O que distingue uma cobertura subarbustiva
Uma cobertura eficaz combina altura relativamente baixa, ramificação próxima do solo, capacidade de ocupar o espaço e compatibilidade entre plantas. Pode ser persistente, semicaduca ou sazonal. A escolha muda com o sol, a sombra, o vento, o tipo de solo e o efeito visual pretendido. Em vez de procurar uma espécie universal, faz mais sentido trabalhar com pequenos conjuntos adequados a cada microclima.
Espécies rasteiras ou compactas podem reduzir solo nu, mas não criam uma superfície transitável como um relvado. Também não fecham no momento da plantação, salvo quando se usa elevada densidade. O intervalo até ao fecho é precisamente a fase em que surgem mais infestantes e maior necessidade de acompanhamento.
Compasso, dimensão e ritmo de fecho
O compasso deve ser definido pela largura real da planta e pela velocidade de crescimento, não apenas pelo orçamento inicial. Plantar demasiado aberto reduz o custo imediato, mas prolonga mondas e deixa o solo sujeito a erosão e aquecimento. Plantar demasiado fechado aumenta competição e pode exigir desbaste precoce. Para cada espécie, a equipa deve registar largura esperada, tempo de fecho e resposta à poda.
Uma composição pode usar uma espécie dominante para formar a matriz e outras plantas em manchas ou repetições sazonais. Esta organização dá continuidade visual sem depender de uma monocultura.
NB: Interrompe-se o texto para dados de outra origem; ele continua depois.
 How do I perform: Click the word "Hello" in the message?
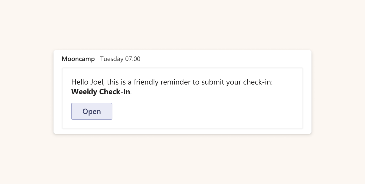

Também permite substituir pontualmente uma espécie se o local revelar mais sombra, humidade ou vento do que o previsto.
Sol, sombra e talude não são o mesmo problema
Em pleno sol e solo drenado, a seleção pode privilegiar espécies mediterrânicas ou xerófitas, desde que recebam rega de instalação. Em sombra seca, o desafio é a competição radicular e a menor disponibilidade de luz. Em taludes, além da adaptação vegetal, importa controlar erosão superficial, escoamento e acesso para manutenção.
Nos primeiros dois a três anos, a gestão deve incluir rega ajustada, mondas seletivas, reposição de falhas e correção da cobertura do solo. Depois do fecho, o trabalho tende a mudar de frequência: menos cortes regulares, mas podas de contenção, limpeza e monitorização de espécies dominantes.
O que compromete o resultado
Os erros mais frequentes são confundir baixa altura com resistência ao pisoteio; usar o mesmo compasso para espécies de larguras diferentes; prescindir da rega de instalação; e não prever acesso para manutenção num talude.
Aplicação no projeto
Na Diaplant, os compassos são definidos pela dimensão adulta, pela velocidade de fecho e pelas condições do local. Sempre que possível, acompanhamos a evolução da cobertura para corrigir falhas antes de se tornarem estruturais.
Uma cobertura subarbustiva bem desenhada é uma plantação, não um acabamento. O seu desempenho depende tanto da composição e do compasso como do acompanhamento durante o fecho.
Fontes
- Smith, L. S.; Fellowes, M. D. E. The grass-free lawn: Management and species choice for optimum ground cover and plant diversity. (2014).
- Ecological restoration and biodiversity-friendly management of urban grasslands – A global review on the current state of knowledge. (2024).
- Uppala, E.; Deak Sjöman, J.; Emilsson, T.; Hedblom, M. Reviewing designed plant communities’ potential for optimizing the performance of urban nature-based solutions. (2025).